The most ridiculous thing the audience is asked to believe, though, is that Carrie’s refusal simply to read this copy out loud is the final straw that collapses the entire podcast empire. That’s it. That one ad didn’t pan out, and the whole company crumbles. The Sex and the City podcast is no more, and with it, the Thursday night sessions with Franklyn die off as well.

Maybe it’s for the best, though, for us, as viewers. Carrie has a blank slate now, both personally and professionally. No job, no man, but plenty of financial stability and freedom to do whatever she wants. It’s exciting to think about where that might take her with no chance of running back to the late Mr. Big (Chris Noth). Especially for the Aidan stans among us.

  • I’m a little worried about Seema and her apparent willingness to run back to men who are so mean to her. It took a mere five texts from Zed to convince her to give him another chance after lying by omission about his home life. And after one bad blowout at another salon, she returns to her emotionally abusive hair stylist with a bottle of tequila and a mea culpa. Please talk to your therapist, Seema! There’s a troubling pattern here.
  • The occasional hot eight minutes aside, could trouble be brewing for Lisa and her husband, Herbert (Chris Jackson)? Herbert seems to find his wife’s career ambitions inconvenient, which is likely to annoy her pretty quickly.
  • Season 2 seems to be taking particular care to be inclusive on more than just a surface level. The first season introduced principal characters of color to the franchise for the first time but took heavy fire for what critics perceived as racial and queer tokenism. This season, it appears that at least some of the Black characters’ story lines are being written with a bit more awareness about the challenges specific to many Black Americans. In one example, Herbert and Lisa frantically fix their daughter’s hair in hopes of meeting the antiquated ideals of Herbert’s mother; in another, Herbert is ignored by successive taxis and is reprimanded by his mother for playing into an “angry Black man” stereotype. It remains to be seen how thoughtfully the show will navigate these issues in future episodes, but the shift so far signals at least an attempt to course-correct after the missteps of Season 1.

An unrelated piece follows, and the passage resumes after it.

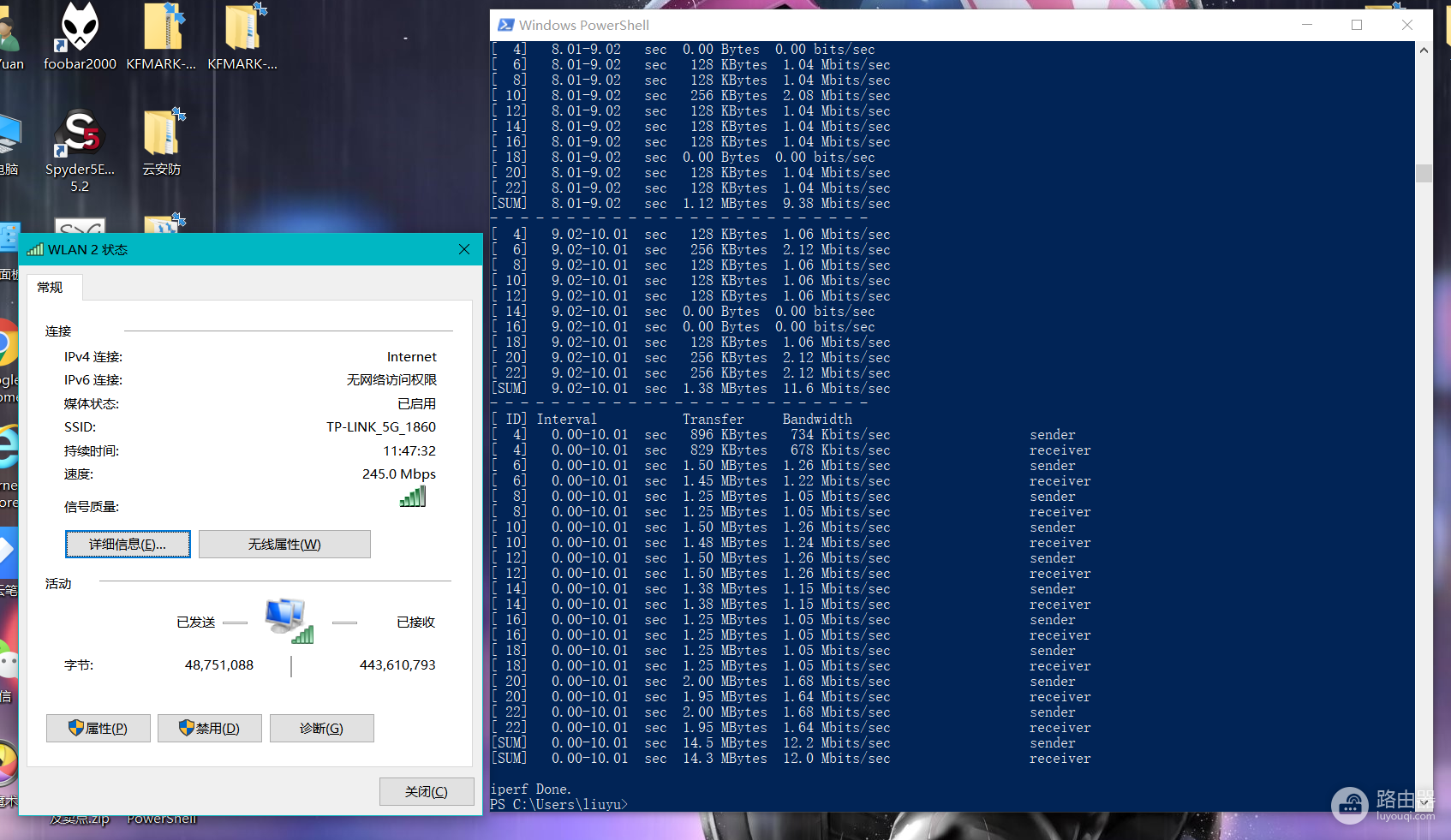This screenshot has width=1451, height=840.
Task: Click the signal icon in the WLAN 2 title bar
Action: point(35,249)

  • Here I am, at the last bullet point, finally talking about Charlotte. Once again, her character is kind of an afterthought. Charlotte has fulfilled an important role over the years, representing a population of women who prioritize children and family above career. But to me, that role has outlived its usefulness. It has been years since we’ve seen Charlotte consider the world outside of her immediate family; sadly, the biggest conflict she faces in these first two episodes is whether or not she can get some kid-size Chanel dress back. Let’s not forget that Charlotte was once a boss in the art world. I keep waiting for that dormant side of her to awaken.